That discovery sent me down a rabbit hole that not only eventually revealed a clearer backstory of Beverly Grove, but also the vast resources that any Los Angeles resident curious about the history of their own neighborhood can muster with just a few few mouse clicks. Before we get to that, here's what I managed to figure out about what was happening a little over a century ago in what is now my neighborhood.
Based on the trove of photographs, the Times archives, and a pair of highly detailed websites compiled by aviation enthusiasts (including a site that lists the latitude, longitude and dimensions of long-gone airfields), it appears that DeMille Field No. 2, owned by DeMille's Mercury Aviation Co., opened at the northwest corner of Wilshire and Fairfax (then known as Crescent Boulevard) in 1918. In a move worthy of the modern Bezos-Branson space race, Syd Chaplin opened one on following year on the south side of Wilshire.
If DeMille's east-west airfield, which, according to one account, measured 1,800 feet by 500 feet, was flush with the northwest corner of Wilshire and Fairfax (the site currently occupied by Johnie's Coffee Shop restaurant), it would have been limited by approximately so today it is Sixth Street to the north and Crescent Heights Boulevard to the west.
However, it is clear from the 1922 photograph that the overgrown rectangle was not right up against Wilshire, but rather appeared to be further north (perhaps as much as 500 feet), which would have placed the southern edge along Sixth Street. and the northern edge right across it. my backyard.
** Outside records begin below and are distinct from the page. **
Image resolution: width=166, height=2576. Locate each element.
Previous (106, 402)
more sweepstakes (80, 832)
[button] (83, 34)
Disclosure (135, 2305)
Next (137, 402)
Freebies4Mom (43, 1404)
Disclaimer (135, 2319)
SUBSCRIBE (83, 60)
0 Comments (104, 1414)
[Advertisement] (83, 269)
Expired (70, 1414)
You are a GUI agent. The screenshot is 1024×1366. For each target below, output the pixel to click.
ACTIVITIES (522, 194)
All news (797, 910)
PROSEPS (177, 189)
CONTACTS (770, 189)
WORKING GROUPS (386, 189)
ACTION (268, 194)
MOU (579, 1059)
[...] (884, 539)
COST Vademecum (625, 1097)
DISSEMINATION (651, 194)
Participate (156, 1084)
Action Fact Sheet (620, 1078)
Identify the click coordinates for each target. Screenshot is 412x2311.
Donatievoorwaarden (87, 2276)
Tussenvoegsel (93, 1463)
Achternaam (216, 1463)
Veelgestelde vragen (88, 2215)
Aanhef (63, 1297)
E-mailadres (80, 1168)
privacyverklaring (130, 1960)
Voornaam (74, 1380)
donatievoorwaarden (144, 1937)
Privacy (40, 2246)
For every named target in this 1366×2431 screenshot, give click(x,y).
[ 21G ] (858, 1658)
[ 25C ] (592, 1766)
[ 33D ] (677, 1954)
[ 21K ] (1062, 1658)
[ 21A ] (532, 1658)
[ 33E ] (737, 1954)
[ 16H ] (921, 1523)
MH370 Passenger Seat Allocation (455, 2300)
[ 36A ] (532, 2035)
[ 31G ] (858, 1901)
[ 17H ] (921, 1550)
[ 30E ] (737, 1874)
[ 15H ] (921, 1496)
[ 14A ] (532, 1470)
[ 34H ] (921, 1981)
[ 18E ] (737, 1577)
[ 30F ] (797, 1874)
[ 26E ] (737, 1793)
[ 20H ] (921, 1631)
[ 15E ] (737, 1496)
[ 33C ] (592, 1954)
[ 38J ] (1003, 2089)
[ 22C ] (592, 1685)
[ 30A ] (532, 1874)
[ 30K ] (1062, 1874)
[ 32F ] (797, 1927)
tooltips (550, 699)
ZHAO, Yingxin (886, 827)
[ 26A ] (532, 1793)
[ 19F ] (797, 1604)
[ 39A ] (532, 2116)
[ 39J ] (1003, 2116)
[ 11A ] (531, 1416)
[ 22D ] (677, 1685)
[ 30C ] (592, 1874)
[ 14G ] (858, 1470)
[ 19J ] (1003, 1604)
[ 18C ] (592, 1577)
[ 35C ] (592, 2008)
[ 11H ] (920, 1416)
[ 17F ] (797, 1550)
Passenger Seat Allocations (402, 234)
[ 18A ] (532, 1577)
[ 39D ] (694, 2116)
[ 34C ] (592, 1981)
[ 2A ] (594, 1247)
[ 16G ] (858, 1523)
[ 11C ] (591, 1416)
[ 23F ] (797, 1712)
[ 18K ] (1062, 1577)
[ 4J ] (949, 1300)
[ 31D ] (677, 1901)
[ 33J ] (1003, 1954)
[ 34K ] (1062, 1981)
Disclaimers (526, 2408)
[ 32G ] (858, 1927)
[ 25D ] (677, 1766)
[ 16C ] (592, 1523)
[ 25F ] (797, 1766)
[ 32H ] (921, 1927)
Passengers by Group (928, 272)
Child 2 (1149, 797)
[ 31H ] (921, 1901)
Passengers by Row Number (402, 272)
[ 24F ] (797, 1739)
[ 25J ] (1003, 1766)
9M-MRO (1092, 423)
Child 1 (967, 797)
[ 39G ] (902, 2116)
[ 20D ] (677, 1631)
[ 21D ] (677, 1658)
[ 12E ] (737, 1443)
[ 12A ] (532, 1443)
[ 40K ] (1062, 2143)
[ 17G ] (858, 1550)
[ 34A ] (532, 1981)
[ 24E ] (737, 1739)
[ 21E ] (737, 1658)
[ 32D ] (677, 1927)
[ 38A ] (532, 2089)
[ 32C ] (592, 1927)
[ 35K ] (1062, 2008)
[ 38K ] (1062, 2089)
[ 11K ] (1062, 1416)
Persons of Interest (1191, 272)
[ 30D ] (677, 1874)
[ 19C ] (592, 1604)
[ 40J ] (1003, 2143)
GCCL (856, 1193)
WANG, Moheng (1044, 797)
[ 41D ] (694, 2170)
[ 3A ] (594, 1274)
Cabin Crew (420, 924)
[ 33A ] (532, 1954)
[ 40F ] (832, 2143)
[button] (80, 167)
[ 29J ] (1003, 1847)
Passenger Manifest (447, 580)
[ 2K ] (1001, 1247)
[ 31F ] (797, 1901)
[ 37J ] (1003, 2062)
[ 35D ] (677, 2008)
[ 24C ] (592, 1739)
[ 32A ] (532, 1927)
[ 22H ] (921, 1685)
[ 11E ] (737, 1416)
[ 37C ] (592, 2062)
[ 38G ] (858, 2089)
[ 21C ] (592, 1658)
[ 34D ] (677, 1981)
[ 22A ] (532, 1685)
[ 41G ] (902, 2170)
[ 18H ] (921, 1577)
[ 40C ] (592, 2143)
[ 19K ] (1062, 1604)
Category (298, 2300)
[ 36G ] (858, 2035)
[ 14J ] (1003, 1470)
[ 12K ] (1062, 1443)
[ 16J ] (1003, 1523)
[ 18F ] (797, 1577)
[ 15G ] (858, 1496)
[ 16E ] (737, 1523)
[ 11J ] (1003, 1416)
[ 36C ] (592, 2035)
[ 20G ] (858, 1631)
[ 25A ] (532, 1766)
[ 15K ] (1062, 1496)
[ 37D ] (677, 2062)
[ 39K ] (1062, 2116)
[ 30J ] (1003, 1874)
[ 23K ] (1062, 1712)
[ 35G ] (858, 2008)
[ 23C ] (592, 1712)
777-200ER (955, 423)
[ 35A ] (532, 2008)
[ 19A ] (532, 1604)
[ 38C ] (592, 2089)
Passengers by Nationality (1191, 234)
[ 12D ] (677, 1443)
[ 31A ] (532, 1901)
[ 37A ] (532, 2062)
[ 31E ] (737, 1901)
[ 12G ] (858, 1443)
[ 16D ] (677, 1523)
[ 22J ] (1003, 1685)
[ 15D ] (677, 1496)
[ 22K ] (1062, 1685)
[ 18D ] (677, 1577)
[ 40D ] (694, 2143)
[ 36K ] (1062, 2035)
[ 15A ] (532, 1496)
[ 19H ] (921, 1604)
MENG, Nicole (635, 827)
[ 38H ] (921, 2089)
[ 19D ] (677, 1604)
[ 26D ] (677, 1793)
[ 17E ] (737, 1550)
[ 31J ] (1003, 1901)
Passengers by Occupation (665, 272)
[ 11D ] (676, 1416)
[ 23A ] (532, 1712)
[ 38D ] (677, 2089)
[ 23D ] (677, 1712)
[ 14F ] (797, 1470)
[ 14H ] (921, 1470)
However, the location of DeMille No. 2 Field squared with the current urban street grid shows that it was not there for long; In 1921, it was merged with nearby Chaplin properties to become Rogers Airport (described in a Times article announcing the news as “America's largest commercial airfield”), and just two years later, a company called Evans-Ferguson Corp. announced in a Times advertisement that it had purchased the property “to be immediately subdivided and offered to the public under the name of Wilshire-Fairfax Tract.”
Today, the only visual clue to the neighborhood's role in early aviation history is the David Geffen Theater at the Academy Museum. Located just across Fairfax from where the airfield once stood, the spherical building's striking design is, according to my Times colleague Carolina Miranda, “inspired by the airships that used to land in the area.” (Take that, Goodyear blimp!)